Торакальные повреждения необходимо подозревать у всех детей с тяжелыми травмами. Некоторые из них могут быть жизнеугрожающими, что требует проведения реанимационных мероприятий на этапе первичного осмотра и реанимации, в то время как другие обнаруживаются при вторичном осмотре и нуждаются в неотложной терапии на соответствующем этапе.
Лишь в некоторых случаях при торакальной травме требуется экстренное хирургическое вмешательство. В большинстве случаев в первый час после травмы пациенты нуждаются в проведении общих принципов поддержания жизни. В данной главе внимание акцентируется на поддержании респираторного контроля и выявлении ранее незамеченных повреждений грудной клетки.

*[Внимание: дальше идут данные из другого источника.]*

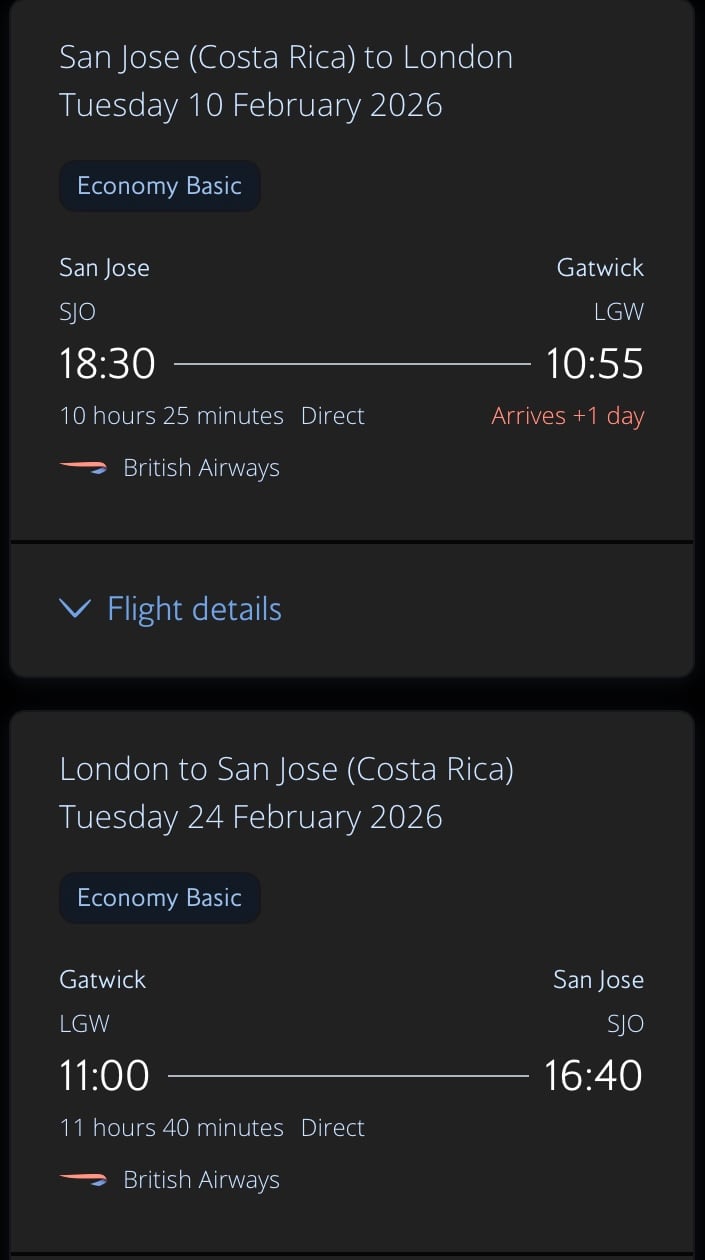Click the Arrives +1 day indicator

click(x=567, y=415)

Повреждения, представленные ниже, являются жизнеугрожающими. Их необходимо установить при первичном осмотре и начать незамедлительное лечение. Проведение диагностических инструментальных исследований из-за дефицита времени в данных случаях не показано.

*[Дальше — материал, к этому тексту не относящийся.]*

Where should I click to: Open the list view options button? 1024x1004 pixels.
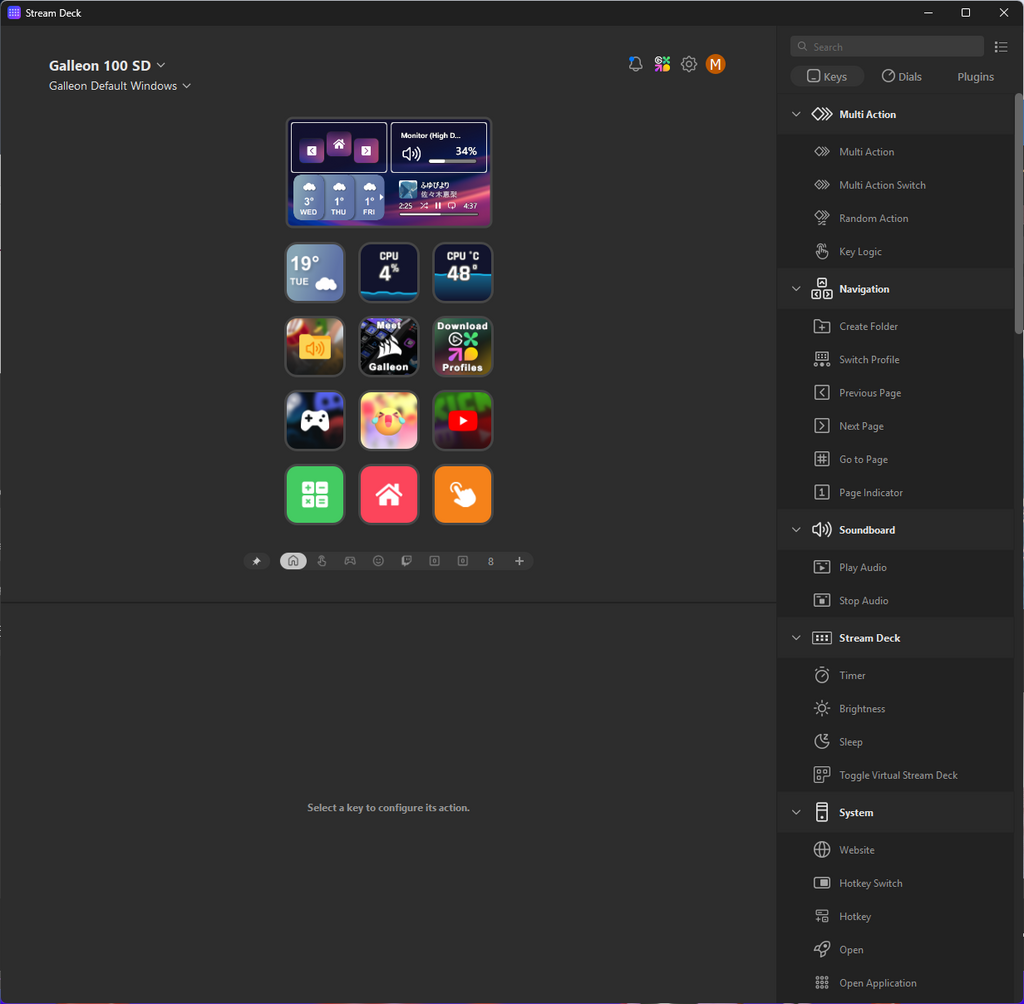(x=1001, y=46)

Это относительно часто встречающееся неотложное состояние, которое при отсутствии лечения быстро приводит к смерти. Его лечение отличается простотой и высокой эффективностью.
При напряженном пневмотораксе воздух под давлением скапливается в плевральной полости, вызывая смещение средостения и перегиб крупных сосудов. Это нарушает венозный возврат к сердцу и ведет к снижению сердечного выброса. Диагноз устанавливается только клинически. Никогда не нужно проводить рентгенографию грудной клетки с целью подтверждения напряженного пневмоторакса.

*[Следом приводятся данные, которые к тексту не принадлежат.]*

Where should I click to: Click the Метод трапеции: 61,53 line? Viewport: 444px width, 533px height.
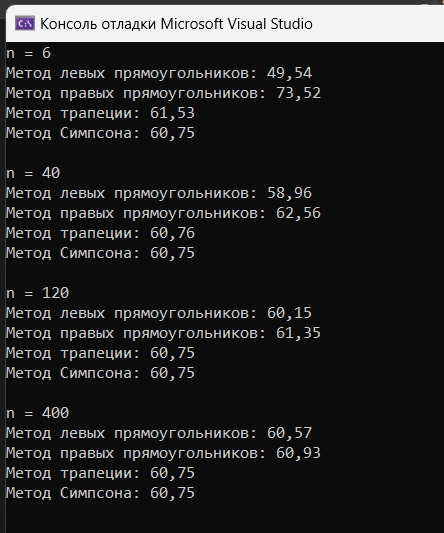click(x=100, y=113)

Возникновение пневмоторакса возможно при проведении вентиляции с положительным давлением. Если пациенту с пневмотораксом проводится искусственная вентиляция легких, у него будет развиваться напряженный пневмоторакс.
Массивный гемоторакс должен быть установлен на этапе В (восстановление дыхания) первичных реанимационных мероприятий, хотя он приводит не только к нарушению дыхания, но в большей степени к возникновению гемодинамических проблем.
Источником кровотечения при гемотораксе являются сосуды легких, средостения или грудной клетки. В плевральной полости скапливается значительная часть объема циркулирующей крови ребенка, что приводит к развитию одновременно геморрагического шока и внутригрудного напряжения.
Открытый пневмоторакс возникает при проникающем ранении грудной стенки. Раневой дефект может быть заметен при первичном осмотре, но если он находится на задней поверхности грудной клетки, то не обнаруживается до тех пор, пока ребенка не осмотрят со спины. Если диаметр раны превышает одну треть диаметра трахеи, то при самостоятельном дыхании ребенка воздух будет преимущественно проходить в грудную полость через раневой дефект, а не через трахею. Это так называемое засасывающее ранение грудной клетки.
При двухстороннем переломе ребер образуется изолированный сегмент грудной стенки, двигающийся внутрь при вдохе и наружу при выдохе (парадоксальное движение). У детей флотирующие переломы наблюдаются редко, что связано с высокой эластичностью их грудной клетки. Если все-таки флотирующий перелом образовался, то следует предполагать сильное физическое воздействие на грудную клетку, которое с высокой долей вероятности вызвало серьезное повреждение легких и, возможно, органов средостения.
Если физическое воздействие не было столь сильным, можно думать о нетравматическом повреждении (важно оценить данные анамнеза и исключить синдром жестокого обращения — синдром сотрясенного ребенка) и, реже, о несовершенном остеогенезе.
Флотирующий сегмент может быть не обнаружен при первичном осмотре по трем причинам:
При проведении рентгенографии грудной клетки переломы ребер могут быть не выявлены, и на эти результаты нельзя опираться при установлении диагноза.
Тампонада сердца может развиться как при проникающем ранении, так и при тупой травме грудной клетки. Скапливающаяся в соединительнотканной перикардиальной сорочке кровь ограничивает диастолическое наполнение сердца. По мере накопления в перикардиальной полости крови прогрессивно снижается ударный объем.